• _Text extract_:
Re: [DISCUSS] SEP-6: Support Watermark Across Intermediate Streams for Batch Processing

Yi Pan Wed, 31 May 2017 17:13:16 -0700

Hi, Xinyu,

Thanks for the update. So I have two suggestions:
- It seems to me that EndOfStream can be implemented as a special type of
Watermark as well. a) we can use MAX_INT in the watermark value to indicate
the end-of-stream; b) the streamId are simply the key to the Map<String,
Long> in the source ingestion task. When the source ingestion task received
enough count of EoS, it simply emits an EoS with its own taskName to the
intermediate stream as a watermark and the watermark propagation rule will
work. The only different thing the tasks will do in EoS is shutdown the
current tasks, while non EoS watermarks does not trigger shutdown. However,
that will allow us to simplify the type of messages and data structure to
pass through. And the reasoning in reconsilation in the downstream tasks
are pretty simple: a) # of watermarks == # of upstream tasks (i.e.
producers) b) propagation rule for the watermark message is the same;
- Based on our discussion yesterday, I think that we also need a detailed
description in the design to talk about the failure recovery scenario,
especially to answer the questions: a) in failure recovery, how the
checkpoint of offsets in the input streams and the watermark checkpoint
recovered in the current task? b) What's the correlation between the input
offsets and watermarks in the checkpoint in the current task?; c) what's
the implication of re-emitted watermarks from the current task to the
downstream tasks?


And for Beam's watermark algorithm that Chris pointed out, I think that
OldestWork(stage) would be corresponding to the watermark timestamp of some
messages/state that we buffer in the current task and have not generate the
output or commit the state change yet. That would be needed if we implement
the exact-once algorithm Backett is working on since the algorithm will
require buffering message/state that are not committed yet. For now, if we
are processing each incoming message immediately and only checkpoint the
messages being processed completely, I think that we can ignore it.

Just my few points.

Thanks!

-Yi

On Tue, May 30, 2017 at 5:47 PM, xinyu liu <xinyuliu...@gmail.com> wrote:

> @Chris: thanks a lot for providing the definitions. The first equation is
> exactly what I want to say about the watermark reconciliation. I haven't
> got to the second equation yet. Will probably think it through once I get
> there.
>
> @Yi: I updated the SEP-6 based on your feedback. Some replies to your
> questions are below:
>
> >> the proposal is for all types of control messages, not just for
> end-of-stream, right? Better to define the scope and layout the comment
> requirements of control message delivery.
>
> Right, the proposal is to support the general control messages. I added
> more content in the problem description about watermarks and also listed
> supporting watermark propagation as once of the goals.

• _Exercise details_:
Can you sum up this SEP-6 discussion reply in three sentences? Rely only on the text above.

• _Data shown_:
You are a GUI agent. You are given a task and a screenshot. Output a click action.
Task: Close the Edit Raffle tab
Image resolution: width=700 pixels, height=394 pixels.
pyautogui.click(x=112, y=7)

• _Task result_:
Yi Pan suggests implementing EndOfStream as a special type of watermark, with MAX_INT as the watermark value, which would simplify the message types and data structures passed through. Yi also asks for a detailed description in the design of the failure recovery scenario, and notes that OldestWork(stage) from Beam's watermark algorithm would be needed for an exact-once algorithm but can be ignored for now if each incoming message is processed immediately and only completely processed messages are checkpointed. In the quoted earlier message, Xinyu says SEP-6 was updated based on Yi's feedback and confirms that the proposal supports general control messages.